▶ Sağlanan kayıtlar:
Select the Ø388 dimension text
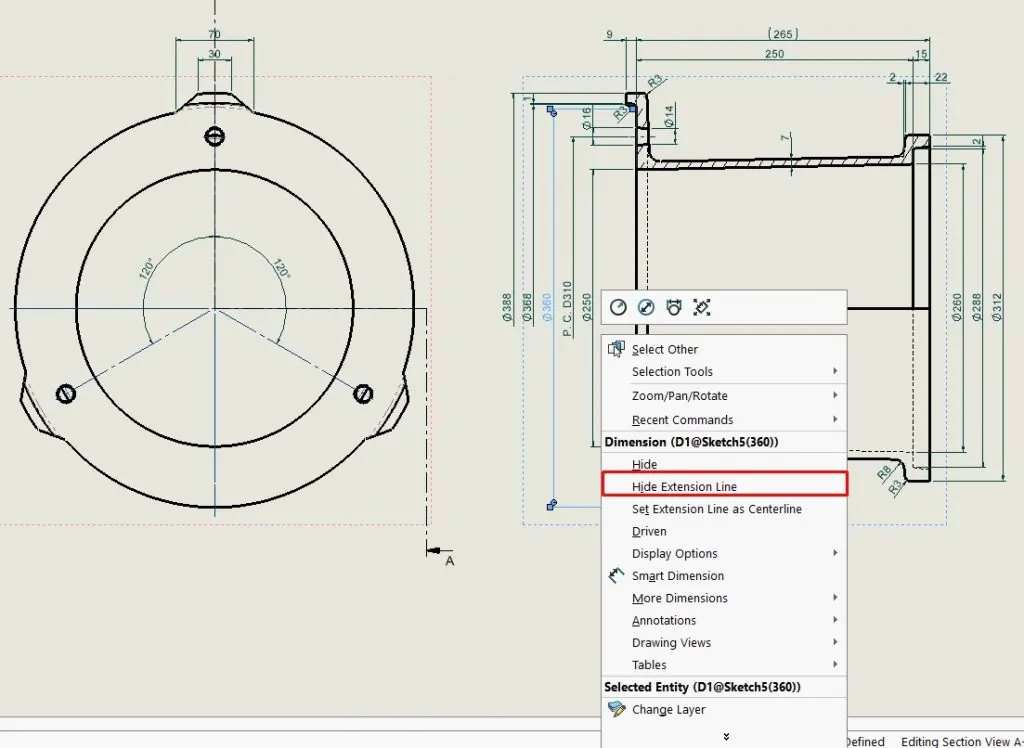1024x748 pixels. pyautogui.click(x=507, y=307)
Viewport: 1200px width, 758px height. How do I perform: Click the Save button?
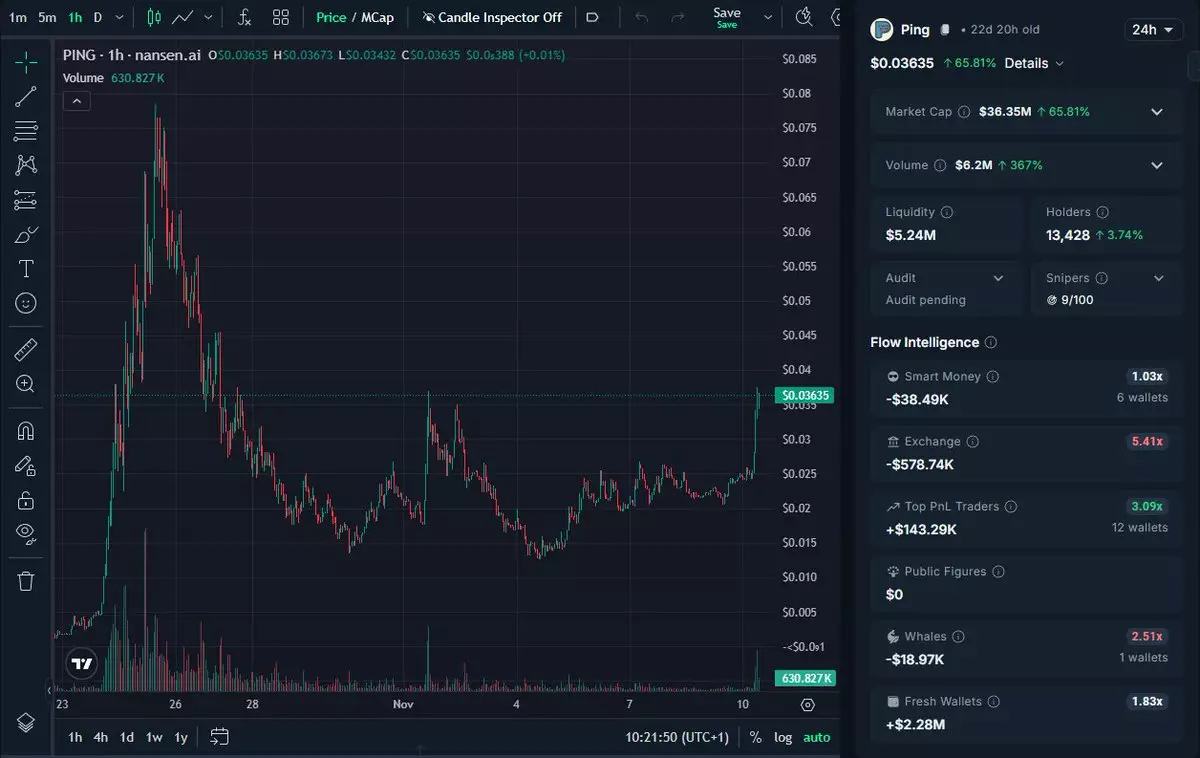coord(727,17)
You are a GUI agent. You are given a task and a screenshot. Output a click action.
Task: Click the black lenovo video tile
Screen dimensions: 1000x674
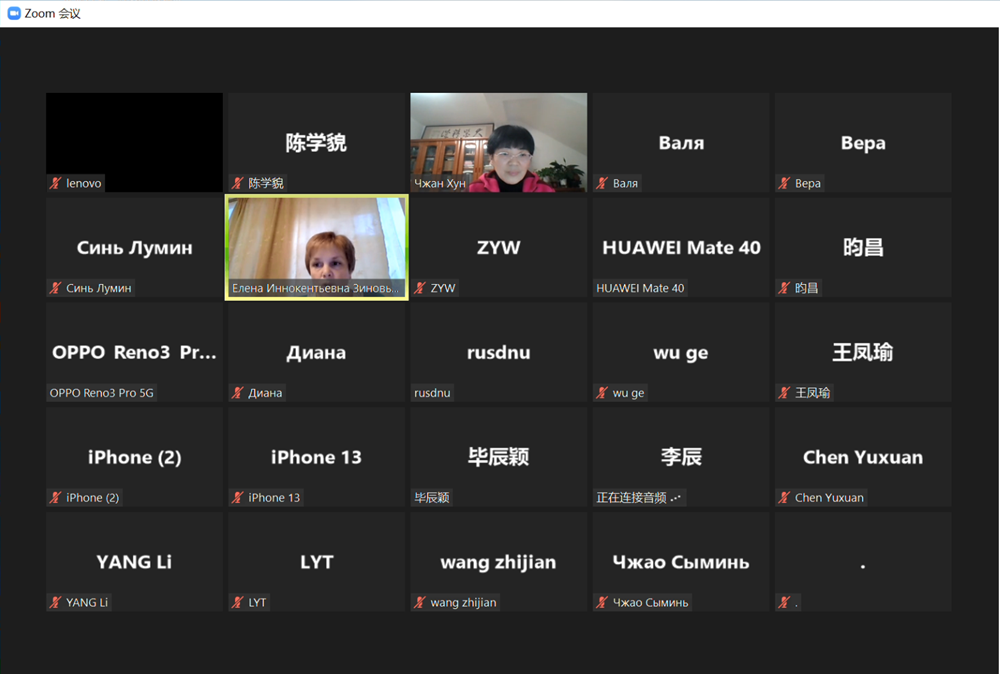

▶ Verilen problem:
Kayıtların tamamını, "Save" ifadesinin yerine "Cancel" koyarak yeniden yazın; başka hiçbir şeyi değiştirmeyin. Resimleri yanıta dahil etmeyin.

▶ Çözümlü yanıt:
Select the Ø388 dimension text
1024x748 pixels. pyautogui.click(x=507, y=307)
Viewport: 1200px width, 758px height. How do I perform: Click the Cancel button?
coord(727,17)
You are a GUI agent. You are given a task and a screenshot. Output a click action.
Task: Click the black lenovo video tile
Screen dimensions: 1000x674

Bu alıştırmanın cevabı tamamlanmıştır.